Activity: The entries should each be set down again precisely.

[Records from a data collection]
- Opening Delimiter -
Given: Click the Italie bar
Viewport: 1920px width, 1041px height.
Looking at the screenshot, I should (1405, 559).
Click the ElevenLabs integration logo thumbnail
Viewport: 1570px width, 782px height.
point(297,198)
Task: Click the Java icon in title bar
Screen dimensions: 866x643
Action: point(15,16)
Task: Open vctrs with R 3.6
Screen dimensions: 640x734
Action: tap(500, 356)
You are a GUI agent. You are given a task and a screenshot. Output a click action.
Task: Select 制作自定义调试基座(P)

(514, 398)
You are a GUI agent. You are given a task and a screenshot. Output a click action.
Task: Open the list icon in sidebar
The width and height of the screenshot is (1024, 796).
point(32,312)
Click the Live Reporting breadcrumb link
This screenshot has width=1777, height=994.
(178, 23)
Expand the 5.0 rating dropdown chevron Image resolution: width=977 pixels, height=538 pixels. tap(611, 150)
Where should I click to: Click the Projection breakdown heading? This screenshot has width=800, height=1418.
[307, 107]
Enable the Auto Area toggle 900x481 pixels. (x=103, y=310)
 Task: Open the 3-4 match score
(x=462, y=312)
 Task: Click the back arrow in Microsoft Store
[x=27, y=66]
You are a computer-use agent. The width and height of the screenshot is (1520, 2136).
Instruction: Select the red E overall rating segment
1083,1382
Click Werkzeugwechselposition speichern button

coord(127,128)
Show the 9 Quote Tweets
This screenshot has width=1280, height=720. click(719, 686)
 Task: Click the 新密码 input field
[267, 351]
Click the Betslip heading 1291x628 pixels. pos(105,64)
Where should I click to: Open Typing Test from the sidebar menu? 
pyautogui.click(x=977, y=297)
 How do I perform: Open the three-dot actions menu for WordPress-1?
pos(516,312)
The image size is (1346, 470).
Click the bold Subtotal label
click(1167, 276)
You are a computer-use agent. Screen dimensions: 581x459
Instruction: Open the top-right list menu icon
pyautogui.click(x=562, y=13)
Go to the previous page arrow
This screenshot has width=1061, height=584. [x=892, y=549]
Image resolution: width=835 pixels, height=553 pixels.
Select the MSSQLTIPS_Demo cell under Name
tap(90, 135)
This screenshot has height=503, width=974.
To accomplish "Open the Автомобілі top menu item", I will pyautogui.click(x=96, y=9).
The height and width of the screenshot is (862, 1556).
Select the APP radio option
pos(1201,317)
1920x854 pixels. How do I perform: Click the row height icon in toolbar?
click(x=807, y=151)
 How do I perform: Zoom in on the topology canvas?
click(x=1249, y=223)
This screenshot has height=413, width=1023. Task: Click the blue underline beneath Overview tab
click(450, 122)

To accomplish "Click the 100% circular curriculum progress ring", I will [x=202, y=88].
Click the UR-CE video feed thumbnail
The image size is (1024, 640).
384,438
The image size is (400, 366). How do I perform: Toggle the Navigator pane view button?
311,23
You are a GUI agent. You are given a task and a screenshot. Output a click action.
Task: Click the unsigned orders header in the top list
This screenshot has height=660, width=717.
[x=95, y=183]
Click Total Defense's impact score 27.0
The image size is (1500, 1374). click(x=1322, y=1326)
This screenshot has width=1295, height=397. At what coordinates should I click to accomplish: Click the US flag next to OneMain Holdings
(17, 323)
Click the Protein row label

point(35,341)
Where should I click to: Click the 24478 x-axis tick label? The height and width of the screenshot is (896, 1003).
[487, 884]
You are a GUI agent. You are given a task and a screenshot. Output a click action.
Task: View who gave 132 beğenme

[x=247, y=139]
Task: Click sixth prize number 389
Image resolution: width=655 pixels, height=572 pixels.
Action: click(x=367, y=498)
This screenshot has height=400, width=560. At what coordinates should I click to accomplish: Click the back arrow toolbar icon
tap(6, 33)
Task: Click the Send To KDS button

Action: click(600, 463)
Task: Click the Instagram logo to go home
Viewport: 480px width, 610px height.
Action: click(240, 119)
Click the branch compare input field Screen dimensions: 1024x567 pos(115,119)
- Closing Delimiter -
Your response:
Given: Click the Italie bar
Viewport: 1920px width, 1041px height.
Looking at the screenshot, I should (1405, 559).
Click the ElevenLabs integration logo thumbnail
Viewport: 1570px width, 782px height.
point(297,198)
Task: Click the Java icon in title bar
Screen dimensions: 866x643
Action: point(15,16)
Task: Open vctrs with R 3.6
Screen dimensions: 640x734
Action: tap(500, 356)
You are a GUI agent. You are given a task and a screenshot. Output a click action.
Task: Select 制作自定义调试基座(P)

(514, 398)
You are a GUI agent. You are given a task and a screenshot. Output a click action.
Task: Open the list icon in sidebar
The width and height of the screenshot is (1024, 796).
point(32,312)
Click the Live Reporting breadcrumb link
This screenshot has width=1777, height=994.
(178, 23)
Expand the 5.0 rating dropdown chevron Image resolution: width=977 pixels, height=538 pixels. tap(611, 150)
Where should I click to: Click the Projection breakdown heading? This screenshot has width=800, height=1418.
[307, 107]
Enable the Auto Area toggle 900x481 pixels. (x=103, y=310)
 Task: Open the 3-4 match score
(x=462, y=312)
 Task: Click the back arrow in Microsoft Store
[x=27, y=66]
You are a computer-use agent. The width and height of the screenshot is (1520, 2136).
Instruction: Select the red E overall rating segment
1083,1382
Click Werkzeugwechselposition speichern button

coord(127,128)
Show the 9 Quote Tweets
This screenshot has width=1280, height=720. click(719, 686)
 Task: Click the 新密码 input field
[267, 351]
Click the Betslip heading 1291x628 pixels. pos(105,64)
Where should I click to: Open Typing Test from the sidebar menu? 
pyautogui.click(x=977, y=297)
 How do I perform: Open the three-dot actions menu for WordPress-1?
pos(516,312)
The image size is (1346, 470).
Click the bold Subtotal label
click(1167, 276)
You are a computer-use agent. Screen dimensions: 581x459
Instruction: Open the top-right list menu icon
pyautogui.click(x=562, y=13)
Go to the previous page arrow
This screenshot has width=1061, height=584. [x=892, y=549]
Image resolution: width=835 pixels, height=553 pixels.
Select the MSSQLTIPS_Demo cell under Name
tap(90, 135)
This screenshot has height=503, width=974.
To accomplish "Open the Автомобілі top menu item", I will pyautogui.click(x=96, y=9).
The height and width of the screenshot is (862, 1556).
Select the APP radio option
pos(1201,317)
1920x854 pixels. How do I perform: Click the row height icon in toolbar?
click(x=807, y=151)
 How do I perform: Zoom in on the topology canvas?
click(x=1249, y=223)
This screenshot has height=413, width=1023. Task: Click the blue underline beneath Overview tab
click(450, 122)

To accomplish "Click the 100% circular curriculum progress ring", I will [x=202, y=88].
Click the UR-CE video feed thumbnail
The image size is (1024, 640).
384,438
The image size is (400, 366). How do I perform: Toggle the Navigator pane view button?
311,23
You are a GUI agent. You are given a task and a screenshot. Output a click action.
Task: Click the unsigned orders header in the top list
This screenshot has height=660, width=717.
[x=95, y=183]
Click Total Defense's impact score 27.0
The image size is (1500, 1374). click(x=1322, y=1326)
This screenshot has width=1295, height=397. At what coordinates should I click to accomplish: Click the US flag next to OneMain Holdings
(17, 323)
Click the Protein row label

point(35,341)
Where should I click to: Click the 24478 x-axis tick label? The height and width of the screenshot is (896, 1003).
[487, 884]
You are a GUI agent. You are given a task and a screenshot. Output a click action.
Task: View who gave 132 beğenme

[x=247, y=139]
Task: Click sixth prize number 389
Image resolution: width=655 pixels, height=572 pixels.
Action: click(x=367, y=498)
This screenshot has height=400, width=560. At what coordinates should I click to accomplish: Click the back arrow toolbar icon
tap(6, 33)
Task: Click the Send To KDS button

Action: click(600, 463)
Task: Click the Instagram logo to go home
Viewport: 480px width, 610px height.
Action: click(240, 119)
Click the branch compare input field Screen dimensions: 1024x567 pos(115,119)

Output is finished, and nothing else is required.